What you should do:
Once the line with "Given: Open the Connectivity menu" is found in the data, output it and each following line exactly, up to and including the line with "Click the blue", and nothing before or after.

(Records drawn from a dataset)
== Segment start ==

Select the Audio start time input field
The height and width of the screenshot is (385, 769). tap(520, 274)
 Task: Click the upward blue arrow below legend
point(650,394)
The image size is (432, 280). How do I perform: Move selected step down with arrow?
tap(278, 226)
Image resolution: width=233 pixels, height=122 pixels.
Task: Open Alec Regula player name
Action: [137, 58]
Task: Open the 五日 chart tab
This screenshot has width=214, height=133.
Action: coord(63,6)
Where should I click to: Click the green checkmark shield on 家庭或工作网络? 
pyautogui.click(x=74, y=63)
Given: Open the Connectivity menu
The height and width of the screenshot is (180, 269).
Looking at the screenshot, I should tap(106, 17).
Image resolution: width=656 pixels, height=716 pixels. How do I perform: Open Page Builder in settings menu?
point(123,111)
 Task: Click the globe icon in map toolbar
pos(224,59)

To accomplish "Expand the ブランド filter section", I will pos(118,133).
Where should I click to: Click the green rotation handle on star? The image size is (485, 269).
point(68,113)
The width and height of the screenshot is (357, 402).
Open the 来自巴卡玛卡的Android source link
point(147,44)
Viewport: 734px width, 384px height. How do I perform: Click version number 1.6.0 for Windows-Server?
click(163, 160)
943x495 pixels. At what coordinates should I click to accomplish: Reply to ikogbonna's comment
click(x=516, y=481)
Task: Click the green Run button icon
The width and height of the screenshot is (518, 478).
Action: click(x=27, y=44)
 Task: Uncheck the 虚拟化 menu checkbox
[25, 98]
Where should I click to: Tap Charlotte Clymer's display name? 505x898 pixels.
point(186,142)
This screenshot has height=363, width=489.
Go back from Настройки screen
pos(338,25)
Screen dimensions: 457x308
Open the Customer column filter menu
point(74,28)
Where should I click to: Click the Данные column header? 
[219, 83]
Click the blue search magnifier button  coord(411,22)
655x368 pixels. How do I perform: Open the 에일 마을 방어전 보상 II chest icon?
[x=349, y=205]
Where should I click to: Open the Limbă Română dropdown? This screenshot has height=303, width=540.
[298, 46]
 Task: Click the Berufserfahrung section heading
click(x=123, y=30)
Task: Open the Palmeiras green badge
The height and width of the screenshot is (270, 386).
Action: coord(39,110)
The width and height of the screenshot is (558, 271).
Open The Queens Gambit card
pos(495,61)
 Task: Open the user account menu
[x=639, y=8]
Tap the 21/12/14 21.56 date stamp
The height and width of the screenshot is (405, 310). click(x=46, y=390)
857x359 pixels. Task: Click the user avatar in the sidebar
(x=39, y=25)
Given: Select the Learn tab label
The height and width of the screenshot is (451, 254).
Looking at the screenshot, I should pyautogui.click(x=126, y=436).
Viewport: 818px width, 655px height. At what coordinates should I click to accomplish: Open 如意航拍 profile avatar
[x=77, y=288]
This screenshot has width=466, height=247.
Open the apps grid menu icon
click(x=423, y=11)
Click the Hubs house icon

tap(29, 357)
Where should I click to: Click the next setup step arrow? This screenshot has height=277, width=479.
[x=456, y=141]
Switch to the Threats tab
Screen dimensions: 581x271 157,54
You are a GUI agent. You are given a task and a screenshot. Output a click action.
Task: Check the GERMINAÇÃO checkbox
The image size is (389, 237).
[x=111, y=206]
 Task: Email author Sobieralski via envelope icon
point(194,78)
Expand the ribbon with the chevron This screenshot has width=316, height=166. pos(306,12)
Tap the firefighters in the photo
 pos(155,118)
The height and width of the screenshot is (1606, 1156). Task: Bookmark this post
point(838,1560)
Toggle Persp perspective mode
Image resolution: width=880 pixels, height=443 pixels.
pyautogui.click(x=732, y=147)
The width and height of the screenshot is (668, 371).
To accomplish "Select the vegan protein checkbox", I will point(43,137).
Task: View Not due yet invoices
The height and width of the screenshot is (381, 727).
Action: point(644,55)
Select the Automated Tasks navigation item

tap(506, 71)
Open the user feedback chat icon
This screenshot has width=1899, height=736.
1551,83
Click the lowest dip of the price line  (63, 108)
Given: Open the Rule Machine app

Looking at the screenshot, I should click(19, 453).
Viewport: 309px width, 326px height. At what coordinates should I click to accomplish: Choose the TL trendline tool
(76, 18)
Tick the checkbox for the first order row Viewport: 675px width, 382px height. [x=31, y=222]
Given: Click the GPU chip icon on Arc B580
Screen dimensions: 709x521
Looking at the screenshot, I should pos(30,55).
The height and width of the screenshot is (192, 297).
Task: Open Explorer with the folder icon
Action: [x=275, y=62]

== Segment end ==

Solution for this problem:
Given: Open the Connectivity menu
The height and width of the screenshot is (180, 269).
Looking at the screenshot, I should tap(106, 17).
Image resolution: width=656 pixels, height=716 pixels. How do I perform: Open Page Builder in settings menu?
point(123,111)
 Task: Click the globe icon in map toolbar
pos(224,59)

To accomplish "Expand the ブランド filter section", I will pos(118,133).
Where should I click to: Click the green rotation handle on star? The image size is (485, 269).
point(68,113)
The width and height of the screenshot is (357, 402).
Open the 来自巴卡玛卡的Android source link
point(147,44)
Viewport: 734px width, 384px height. How do I perform: Click version number 1.6.0 for Windows-Server?
click(163, 160)
943x495 pixels. At what coordinates should I click to accomplish: Reply to ikogbonna's comment
click(x=516, y=481)
Task: Click the green Run button icon
The width and height of the screenshot is (518, 478).
Action: click(x=27, y=44)
 Task: Uncheck the 虚拟化 menu checkbox
[25, 98]
Where should I click to: Tap Charlotte Clymer's display name? 505x898 pixels.
point(186,142)
This screenshot has height=363, width=489.
Go back from Настройки screen
pos(338,25)
Screen dimensions: 457x308
Open the Customer column filter menu
point(74,28)
Where should I click to: Click the Данные column header? 
[219, 83]
Click the blue search magnifier button  coord(411,22)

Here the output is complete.